In 2014, Big Data Sjögren Project Consortium, an international, multicenter registry was designed to take on “high-definition” picture of main features of primary Sjögren’s syndrome (SS), also a rare systemic autoimmune disease, with a prevalence less than 0.1%. By January 2016, 8417 patients were included in the database across five continents (20 centers) and after exclusion of 107 patients, an analysis provided first evidence of a strong influence of geolocation and ethnicity on the phenotype of SS at diagnosis. 24 Subsequent analysis on 10,050 patients confirm the strong influence of immunological markers on phenotype, portraying greater influence for cryoglobulinaemic-related markers in comparison with Ro/La autoantibodies and antinuclear antibody. 25 In January 2019, the project was running in 24 countries and included 11,421 patients thus, multiplying by six the largest number of patients in an international registry. 26 The data provided thus far may guide physicians in designing a specific individualized management of patients with primary SS.

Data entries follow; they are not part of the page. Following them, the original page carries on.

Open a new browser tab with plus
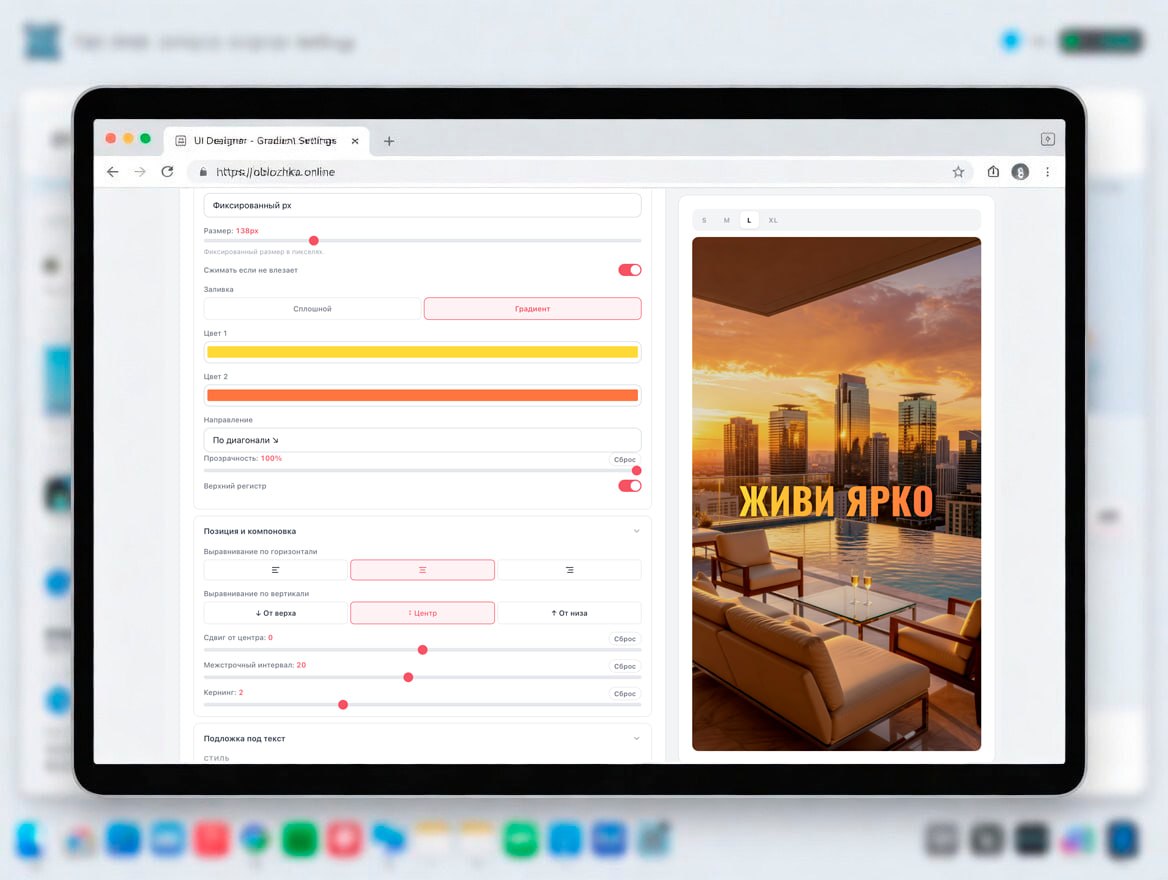This screenshot has height=880, width=1168. click(389, 141)
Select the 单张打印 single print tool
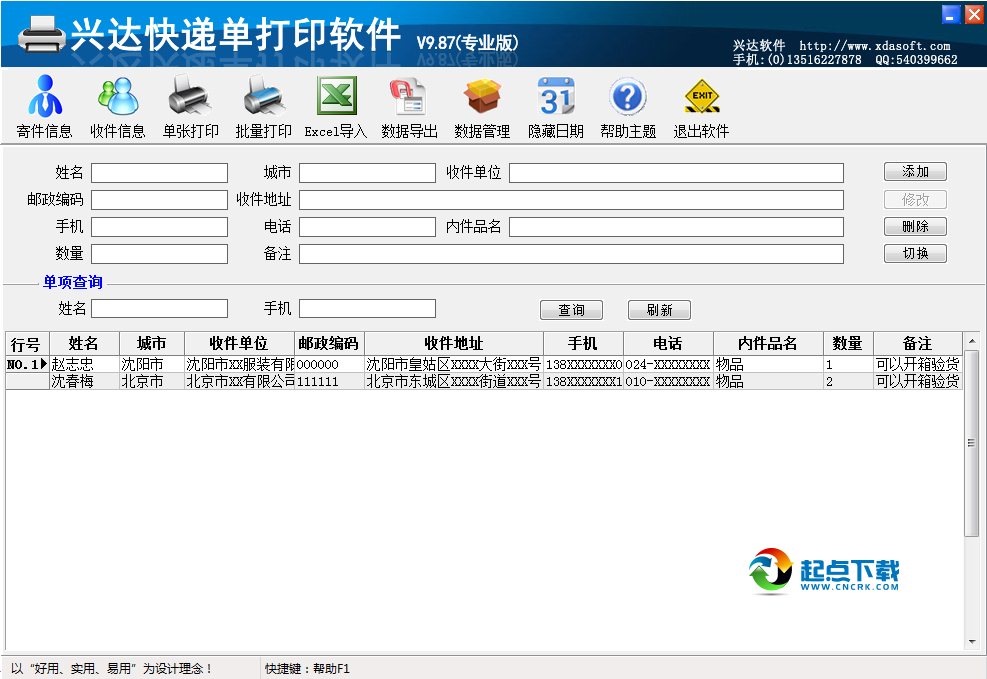The image size is (987, 679). pos(189,105)
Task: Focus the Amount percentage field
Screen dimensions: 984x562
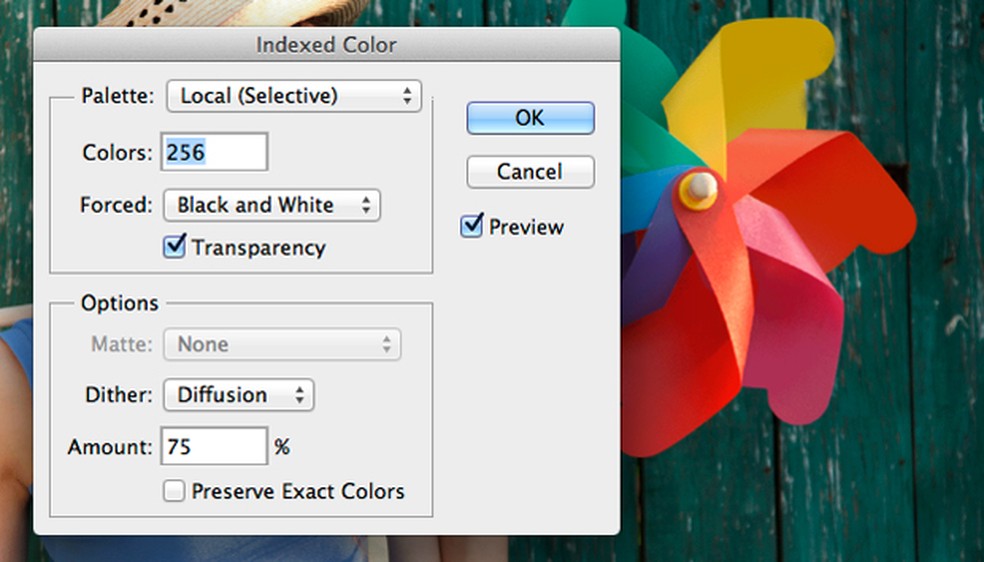Action: (x=214, y=446)

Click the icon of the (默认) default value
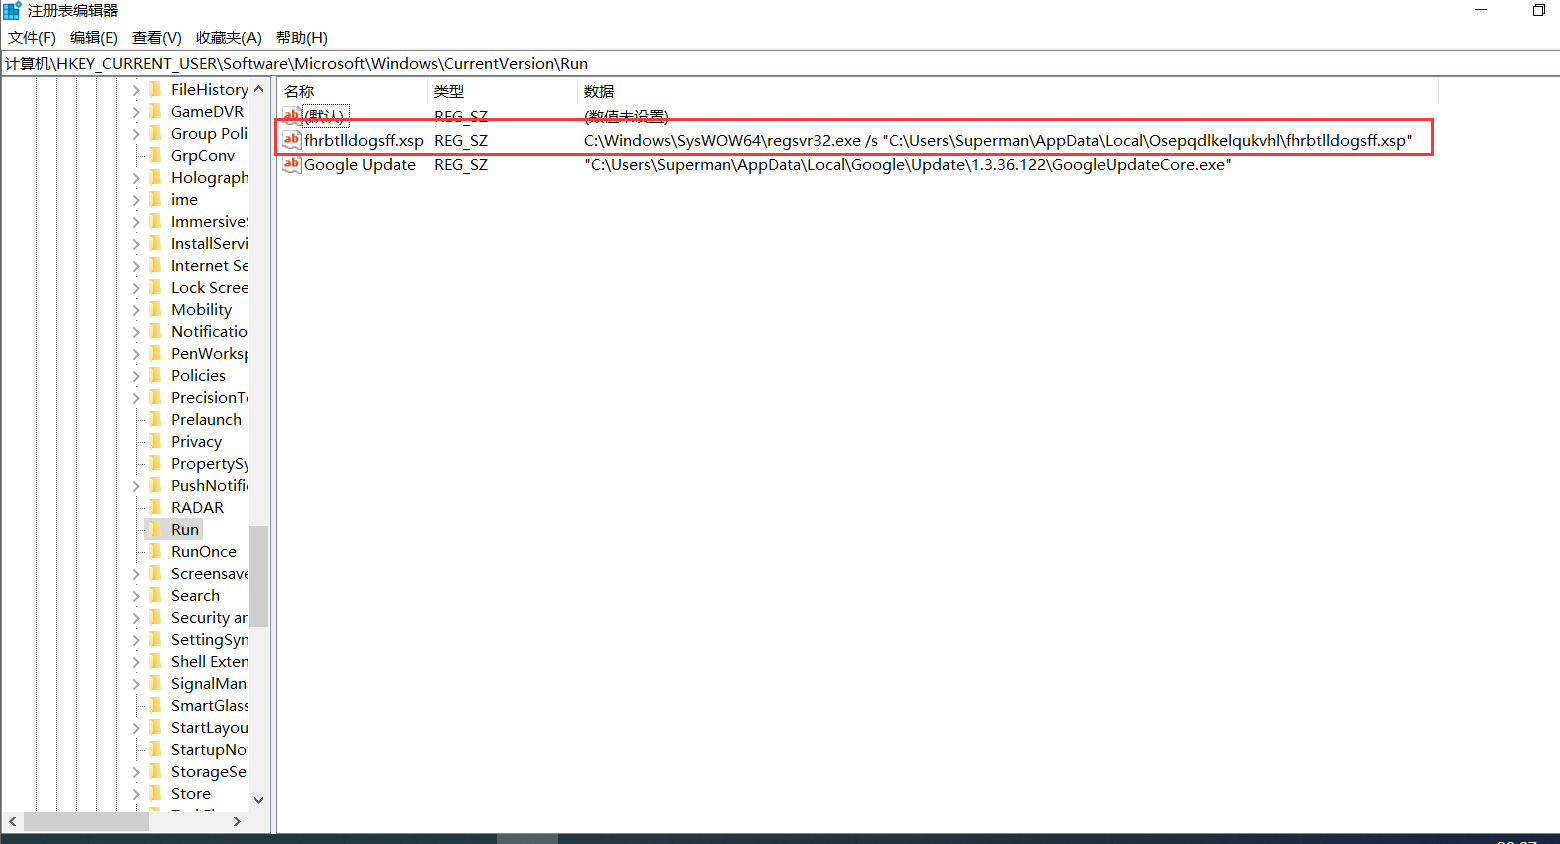pos(291,116)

Recently, European League Against Rheumatism (EULAR) published essential issues and provided a framework for the use of big data in rheumatic and musculoskeletal disorders recognizing the tremendous opportunities that can be unlocked by expansion of big data. 27 However, there is an unmet need to establish a strategy to promote national and international registries in SSc. The next phase should be to harmonize existing data, and anticipate needs and identify outcomes for future research. In case of treatment, registries should be established as early as possible, during development of potential biomarkers of disease pathogenesis. Most importantly, the data needs to capture all patients and be compatible across registries using international standards for semantic interoperability.
The principal challenges in SSc diagnosis and treatment include:
Lack of diagnostic criteria.
Specific clinical multidisciplinary standardized management due to heterogeneity of the diseases.
Persistent comorbidities, and physical and cognitive changes during disease course, which may influence research participation.
Effective and safe therapies that can induce remission and delay comorbidities, improving long-term prognosis.
Conclusion
The volume data on SSc is low and for this reason, specific technology for big data analysis is desperately needed to move the field forward. The SSc research community should be interested in learning about and implementing these new methods. This review article will hopefully inspire interest in this promising field. Big data is a great potential yet to be leveraged in SSc. This inexhaustible source of knowledge needs to be used to unleash its value because it is not merely the size of data, but the quality and nuances of the data elements that can guide discovery.
Footnotes
Declaration of conflicting interests
The author(s) declared no potential conflicts of interest with respect to the research, authorship, and/or publication of this article.
Funding
The author(s) received no financial support for the research, authorship, and/or publication of this article.